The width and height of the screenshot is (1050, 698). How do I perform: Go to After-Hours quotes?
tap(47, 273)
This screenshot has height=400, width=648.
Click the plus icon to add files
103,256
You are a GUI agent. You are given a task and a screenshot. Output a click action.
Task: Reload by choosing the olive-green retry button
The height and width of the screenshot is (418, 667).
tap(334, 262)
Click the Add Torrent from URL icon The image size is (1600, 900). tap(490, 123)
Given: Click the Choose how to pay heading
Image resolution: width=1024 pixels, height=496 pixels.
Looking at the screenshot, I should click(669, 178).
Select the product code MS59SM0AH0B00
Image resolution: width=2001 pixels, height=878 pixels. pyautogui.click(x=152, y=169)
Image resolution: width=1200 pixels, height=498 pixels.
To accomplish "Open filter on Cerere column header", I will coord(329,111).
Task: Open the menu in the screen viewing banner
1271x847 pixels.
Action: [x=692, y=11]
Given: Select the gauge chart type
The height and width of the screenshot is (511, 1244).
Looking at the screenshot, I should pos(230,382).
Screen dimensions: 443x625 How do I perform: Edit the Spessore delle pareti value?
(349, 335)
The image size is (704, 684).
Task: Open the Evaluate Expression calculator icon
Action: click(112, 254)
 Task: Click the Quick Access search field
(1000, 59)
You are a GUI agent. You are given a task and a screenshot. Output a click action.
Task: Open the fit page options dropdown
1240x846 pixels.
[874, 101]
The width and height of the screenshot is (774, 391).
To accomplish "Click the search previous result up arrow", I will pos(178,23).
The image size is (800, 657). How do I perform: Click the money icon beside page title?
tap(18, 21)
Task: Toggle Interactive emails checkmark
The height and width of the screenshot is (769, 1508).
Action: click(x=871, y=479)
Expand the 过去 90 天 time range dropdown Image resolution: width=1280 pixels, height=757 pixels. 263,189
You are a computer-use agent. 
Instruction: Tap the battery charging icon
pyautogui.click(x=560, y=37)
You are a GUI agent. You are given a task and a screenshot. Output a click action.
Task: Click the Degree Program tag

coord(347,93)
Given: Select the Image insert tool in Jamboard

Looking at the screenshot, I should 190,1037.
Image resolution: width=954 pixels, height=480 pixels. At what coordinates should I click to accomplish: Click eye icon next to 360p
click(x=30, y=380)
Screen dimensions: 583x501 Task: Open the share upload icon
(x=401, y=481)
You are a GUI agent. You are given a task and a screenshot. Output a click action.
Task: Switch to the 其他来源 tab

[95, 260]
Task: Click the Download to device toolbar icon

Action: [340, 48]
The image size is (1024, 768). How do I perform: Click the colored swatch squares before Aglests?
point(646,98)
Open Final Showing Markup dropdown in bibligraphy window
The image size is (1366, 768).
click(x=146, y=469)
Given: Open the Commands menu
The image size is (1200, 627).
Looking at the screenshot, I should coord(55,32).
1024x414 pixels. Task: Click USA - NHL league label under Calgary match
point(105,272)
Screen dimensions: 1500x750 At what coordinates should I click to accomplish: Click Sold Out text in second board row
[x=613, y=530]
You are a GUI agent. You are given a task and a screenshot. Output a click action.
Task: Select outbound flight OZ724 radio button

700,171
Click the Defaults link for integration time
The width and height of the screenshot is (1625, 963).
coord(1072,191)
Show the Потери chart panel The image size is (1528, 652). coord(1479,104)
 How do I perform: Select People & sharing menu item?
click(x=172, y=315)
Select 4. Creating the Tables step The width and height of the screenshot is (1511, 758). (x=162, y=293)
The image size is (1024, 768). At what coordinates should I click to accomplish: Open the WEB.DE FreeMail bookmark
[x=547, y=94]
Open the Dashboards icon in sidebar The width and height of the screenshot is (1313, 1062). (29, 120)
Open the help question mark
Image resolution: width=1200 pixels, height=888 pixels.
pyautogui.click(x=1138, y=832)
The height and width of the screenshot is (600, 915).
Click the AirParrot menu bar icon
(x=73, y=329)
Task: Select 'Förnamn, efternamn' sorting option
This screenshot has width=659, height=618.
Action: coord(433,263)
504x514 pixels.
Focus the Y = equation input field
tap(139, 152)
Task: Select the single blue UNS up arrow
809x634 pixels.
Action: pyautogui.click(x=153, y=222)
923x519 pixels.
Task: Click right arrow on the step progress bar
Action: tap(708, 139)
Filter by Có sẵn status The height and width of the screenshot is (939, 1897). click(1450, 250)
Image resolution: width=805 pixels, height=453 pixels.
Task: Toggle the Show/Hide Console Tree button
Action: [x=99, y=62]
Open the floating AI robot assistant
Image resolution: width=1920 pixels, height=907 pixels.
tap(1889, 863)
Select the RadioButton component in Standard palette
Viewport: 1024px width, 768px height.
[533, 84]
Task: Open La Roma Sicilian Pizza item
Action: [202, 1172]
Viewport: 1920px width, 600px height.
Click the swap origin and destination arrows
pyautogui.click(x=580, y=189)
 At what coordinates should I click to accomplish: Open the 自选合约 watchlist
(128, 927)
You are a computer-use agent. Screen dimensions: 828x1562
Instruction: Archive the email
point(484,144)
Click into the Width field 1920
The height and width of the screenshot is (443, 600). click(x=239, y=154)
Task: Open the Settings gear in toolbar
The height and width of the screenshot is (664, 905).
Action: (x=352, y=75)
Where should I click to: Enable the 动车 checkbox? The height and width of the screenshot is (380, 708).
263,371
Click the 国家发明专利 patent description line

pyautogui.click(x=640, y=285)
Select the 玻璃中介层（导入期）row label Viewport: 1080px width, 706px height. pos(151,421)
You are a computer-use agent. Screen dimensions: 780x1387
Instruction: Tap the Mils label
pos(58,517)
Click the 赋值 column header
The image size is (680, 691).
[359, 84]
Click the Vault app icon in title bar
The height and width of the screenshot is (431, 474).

THE PROBLEM: Starting with the line that holds "Task: Open the fit page options dropdown" and ending with the line that holds "Expand the 过去", retype every line in the data above exactly, and nothing else.

EXERCISE RESPONSE:
Task: Open the fit page options dropdown
1240x846 pixels.
[874, 101]
The width and height of the screenshot is (774, 391).
To accomplish "Click the search previous result up arrow", I will pos(178,23).
The image size is (800, 657). How do I perform: Click the money icon beside page title?
tap(18, 21)
Task: Toggle Interactive emails checkmark
The height and width of the screenshot is (769, 1508).
Action: click(x=871, y=479)
Expand the 过去 90 天 time range dropdown Image resolution: width=1280 pixels, height=757 pixels. 263,189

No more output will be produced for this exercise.